Counterexamples were mostly positive
We like to look at counterexamples, so below is an aggregate of the 15 corrections in which the initial 11-day reaction from correction territory was the least like the past two weeks.

The S&P 500's returns following these signals were much better. Over the following year, it suffered only one large loss, one moderate loss, and one tiny one. Its median return was impressive, with a more than 2-to-1 reward-to-risk. Pretty much everything was better after these reactions than after the highest-correlated signals.

What the research tells us...
In the initial research, where we looked at possible paths for the S&P 500 following an initial move into correction territory, we noted that the best predictor of its longer-term returns would be how investors treated the initial fall. If buyers flooded in and the index didn't suffer much in terms of give-back from an initial rebound, then it would bode well for the months ahead.

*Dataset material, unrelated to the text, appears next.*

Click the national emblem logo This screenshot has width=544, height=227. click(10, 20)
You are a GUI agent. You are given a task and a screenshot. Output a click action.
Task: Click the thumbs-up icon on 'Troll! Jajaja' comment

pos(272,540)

That's not what we've seen. The past few sessions have been discouraging, and the S&P has given back almost all of its gains. Risk appetite is poor, which is much more closely aligned with larger risk-off environments that have persisted for months or longer. The most correlated reactions to the past couple of weeks have seen poor returns, consistency, and risk/reward profiles. Unless things change in a hurry, it suggests investors are facing higher-than-average risk.